Eugenio Pacelli, el futuro Pío XII, vivió en una época crispadamente difícil. En Rusia, se había creado el primer estado totalitario de la Historia y millones de creyentes — en su mayoría ortodoxos, pero también católicos y protestantes — fueron fusilados, torturados o enviados a campos de concentración. El propio Pacelli pudo comprobar cuando era nuncio en Alemania de lo que eran capaces los comunistas y nunca lo olvidó. A pesar de lo que esa experiencia lo marcó, no lo llevó a contemplar con simpatía a Hitler. Ya siendo papa, Pío XII se planteó la posibilidad de una denuncia pública y explícita de la persecución de los judíos, pero las consecuencias de ese tipo de acción resultaron terribles. La represión sufrida por los católicos en Holanda —donde se adoptó esa conducta— la certeza de que las represalias contra los católicos en naciones ocupadas por Hitler podrían ser pavorosas y, posiblemente, el ejemplo de lo que había pasado con la Iglesia confesante en Alemania acabaron determinando otro comportamiento. Sin dejar de condenar el nacional-socialismo alemán de manera pública y contundente —el discurso de Navidad de 1942 es un buen ejemplo— Pío XII optó por proporcionar información al exterior acerca de los crímenes cometidos por el III Reich y por intentar salvar a cuantos judíos fuera posible. Resulta significativo que el departamento de Estado norteamericano recibiera en 1942 las primeras noticias sobre las cámaras de gas de fuentes vaticanas.

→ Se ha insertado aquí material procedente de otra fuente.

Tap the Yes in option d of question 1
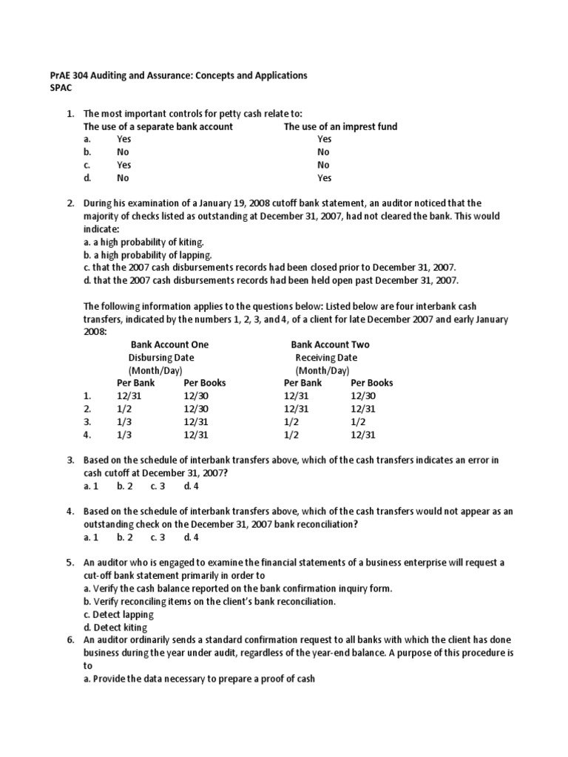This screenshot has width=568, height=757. (324, 178)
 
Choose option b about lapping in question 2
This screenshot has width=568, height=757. (143, 255)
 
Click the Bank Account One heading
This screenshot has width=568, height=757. (170, 344)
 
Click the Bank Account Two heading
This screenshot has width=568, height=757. (330, 344)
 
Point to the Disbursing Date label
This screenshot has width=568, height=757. (161, 358)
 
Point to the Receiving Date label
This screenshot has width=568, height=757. (326, 358)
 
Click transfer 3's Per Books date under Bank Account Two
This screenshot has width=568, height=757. (358, 422)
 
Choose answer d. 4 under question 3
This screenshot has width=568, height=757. (192, 486)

También es harto elocuente que en Italia —y no sólo en Italia— las autoridades eclesiásticas y las órdenes religiosas organizaran un sistema de salvamento de judíos que permitió que decenas de millares no fueran deportados a Auchswitz. Así lo comprendieron desde Zolli, el rabino de Roma que se convirtió al catolicismo y fue bautizado con el nombre de Eugenio por Pío XII, a Einstein pasando por Golda Meir que señaló como «la voz del pontífice se ha levantado en favor de las víctimas». Pío XII seguramente hizo todo lo que podía teniendo en cuenta que de sus palabras dependía el futuro de millones que no eran judíos y cuyos sufrimientos quiso también aliviar.
Y, desde luego, se comportó mejor que el Stalin que no movió un dedo para impedir el Holocausto y firmó un pacto con el Hitler de las leyes de Nuremberg o que Roosevelt que se negó, a pesar de las peticiones de Churchill, a bombardear las vías férreas que llevaban a Auchswitz por temor a las represalias sobre sus pilotos. La pregunta sobre si pudo salvar a más —pregunta que atormentó al propio Schindler— no se responde calumniándolo a posteriori sino reconociendo que casi todo el mundo, a diferencia de él, contempló el Holocausto sin reaccionar.